Due atlete e due medaglie, bottino pieno.

La Li Brizzi ferma ancora la corsa di Matilde Spreafico.

PALERMO – Dopo la tripletta di bronzo ottenuta sabato nella spada, Sofia Brunati e Matilde Spreafico si confermano tra le migliori interpreti italiane anche nella sciabola. Nelle gare appena terminate oggi le due atlete hanno ottenuto rispettivamente una medaglia di bronzo e una d’argento.

Partiamo dalla migliore atleta di giornata, ossia Matilde.

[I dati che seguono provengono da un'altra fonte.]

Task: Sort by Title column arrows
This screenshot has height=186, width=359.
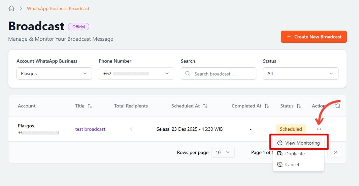Action: 90,106
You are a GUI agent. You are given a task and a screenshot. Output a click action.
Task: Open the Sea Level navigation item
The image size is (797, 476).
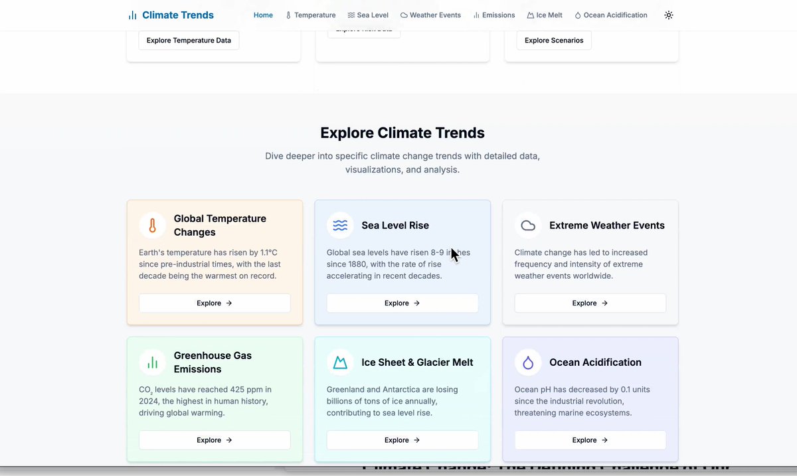367,15
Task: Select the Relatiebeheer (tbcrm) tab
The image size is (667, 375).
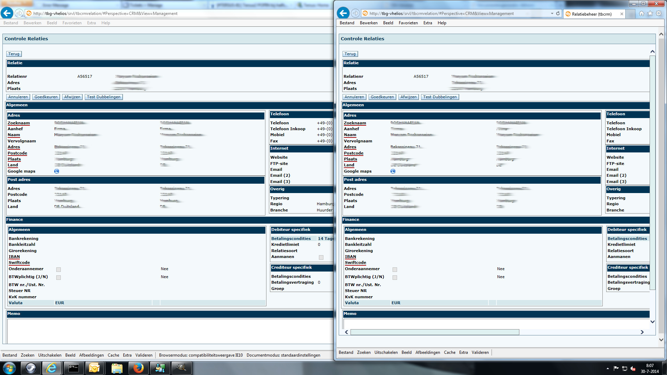Action: pos(591,14)
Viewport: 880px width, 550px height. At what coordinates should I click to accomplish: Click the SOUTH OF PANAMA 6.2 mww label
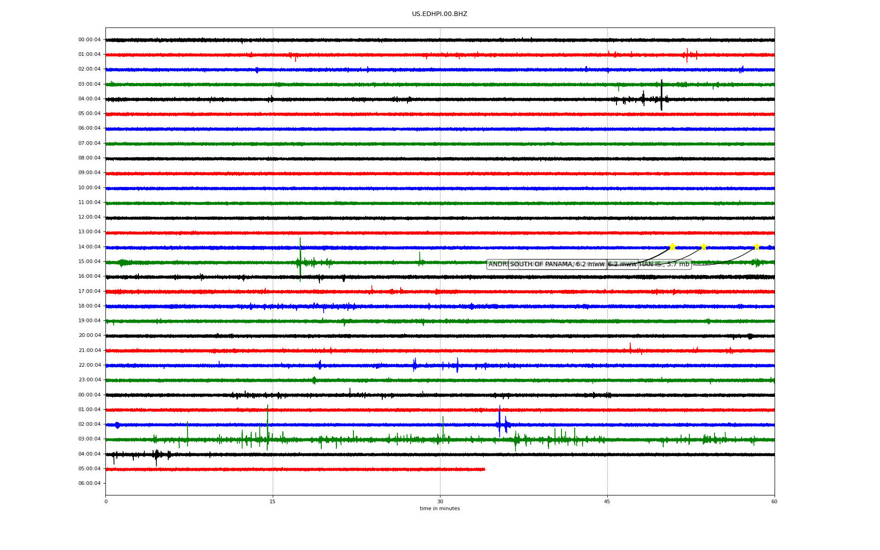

Dopo un ottimo girone da tre vittorie e una sola sconfitta, l’atleta oggionese entra direttamente in semifinale contro la padovana Cappotto, battendola col punteggio di 15-5. Nella finalissima la bluceleste non riesce a superare la napoletana Pasquino – che l’aveva superata anche ieri con la spada – perdendo in maniera molto netta (3-15).

Sofia Brunati ha tirato sicuramente meglio oggi, mettendo insieme un girone da quattro vittorie e due sconfitte. Nei quarti di finale la giovanissima atleta non ha avuto problemi a battere la quotata atleta di casa Li Brizzi (15-3), cedendo in semifinale contro l’inarrivabile finanziere Trigilia (2-15).

Nel complesso, tra spada e sciabola, il Circolo della Scherma di Lecco torna a casa con una medaglia d’argento e quattro di bronzo: un bottino ricco che certifica la società lariana tra le migliori a livello nazionale.